Brief: Format the entries below as a Markdown table with the columns Row and Line, putting each nonblank line in its own row numbered from 1.

====== Records supplied

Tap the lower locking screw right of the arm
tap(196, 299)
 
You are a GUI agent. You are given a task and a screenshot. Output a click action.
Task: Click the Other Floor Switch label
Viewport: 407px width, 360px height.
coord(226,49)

============

Output for this task:
| Row | Line |
|---|---|
| 1 | Tap the lower locking screw right of the arm |
| 2 | tap(196, 299) |
| 3 | You are a GUI agent. You are given a task and a screenshot. Output a click action. |
| 4 | Task: Click the Other Floor Switch label |
| 5 | Viewport: 407px width, 360px height. |
| 6 | coord(226,49) |